Im Projekt «Jedes Alter zählt» des UZH Healthy Longevity Center rücken dominante Altersbilder in den Fokus. Welche Vorstellungen vom Alter begegnen Ihnen besonders häufig in der Gesellschaft?
Altersbilder sind sehr unterschiedlich, aber häufig von Defiziten geprägt – insbesondere im Bereich der kognitiven Fähigkeiten. Gleichzeitig begegnen uns stereotype Zuschreibungen wie «weise, aber mürrisch». Solche ambivalenten Bilder verbinden Kompetenzverluste einerseits mit zwischenmenschlicher Wärme als Persönlichkeitsmerkmal und prägen, wie ältere Menschen wahrgenommen werden.
Im Projekt «Jedes Alter zählt» erforschen wir diese Vorstellungen gemeinsam mit älteren Menschen, um Diskriminierung sichtbar zu machen und Gegenstrategien zu entwickeln.

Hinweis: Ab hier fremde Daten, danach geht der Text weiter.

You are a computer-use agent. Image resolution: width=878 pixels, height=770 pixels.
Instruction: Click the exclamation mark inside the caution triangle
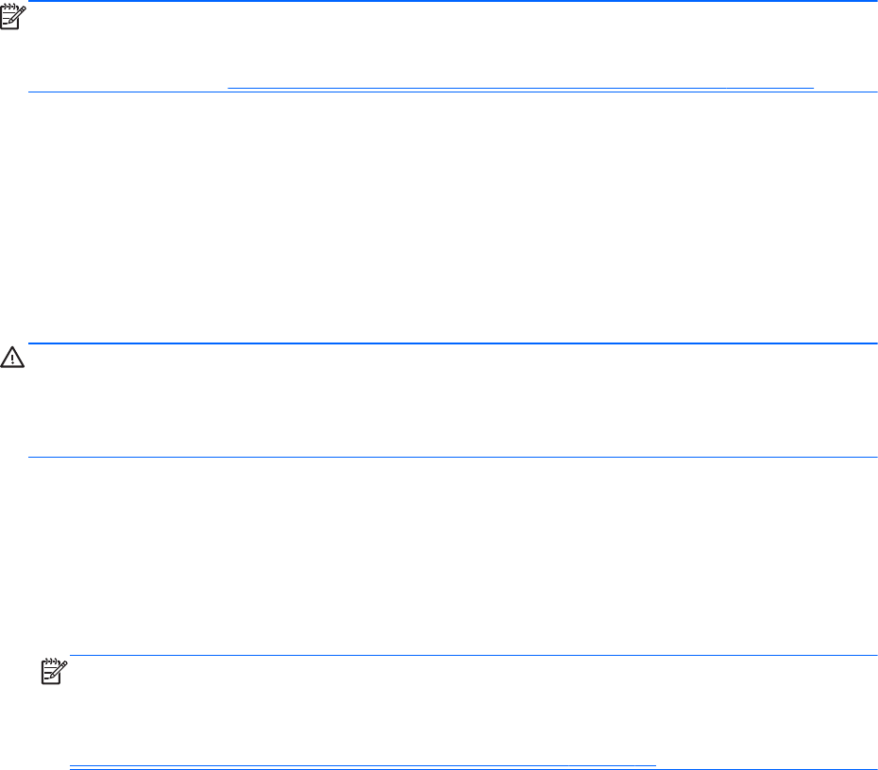coord(12,361)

Oft zeigt sich im Austausch, dass viele ihre eigenen Vorurteile hinterfragen, sobald sie an konkrete Personen denken.
Die WHO fordert im Rahmen der Dekade des gesunden Alterns, Altersdiskriminierung systematisch zu bekämpfen. Was müsste eine neue Altersstrategie Ihrer Meinung nach tun, um dieser Herausforderung auf struktureller Ebene zu begegnen?

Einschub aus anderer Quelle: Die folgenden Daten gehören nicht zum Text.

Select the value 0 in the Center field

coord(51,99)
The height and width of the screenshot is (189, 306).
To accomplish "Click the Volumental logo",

Eine zukunftsorientierte Altersstrategie muss ein ressourcenorientiertes Bild des Alterns fördern und breit kommunizieren. Öffentliche Räume, Bildung, Wohnen und Pflege sollten regelmässig auf Barrieren geprüft werden.

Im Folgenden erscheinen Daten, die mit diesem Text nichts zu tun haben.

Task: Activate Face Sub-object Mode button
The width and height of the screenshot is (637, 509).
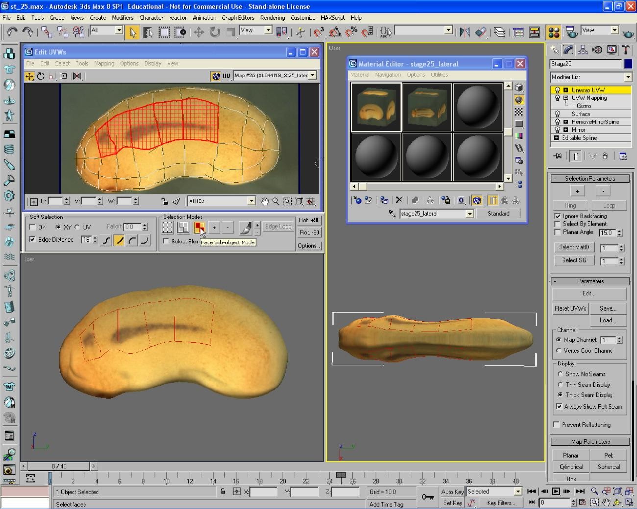Action: pyautogui.click(x=198, y=227)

Altersdiskriminierung kann verringert werden, wenn Wissen über die Vielfalt des Alterns gestärkt und der Austausch zwischen Generationen strukturell unterstützt wird – etwa durch gemeinschaftliche Wohnformen oder Lernangebote.
Zentral ist zudem, Alter als eigenständige Kategorie von Diskriminierung anzuerkennen und entsprechende Forschung zu fördern (auch gemeinsam mit einem Blick auf Intersektionalität, das heisst die Diskriminierung aufgrund multipler Personenmerkmale zusätzlich zum Lebensalter). Auch scheinbar harmlose Praktiken – wie die Vermarktung von «Anti-Aging»-Produkten – sollten kritisch hinterfragt werden.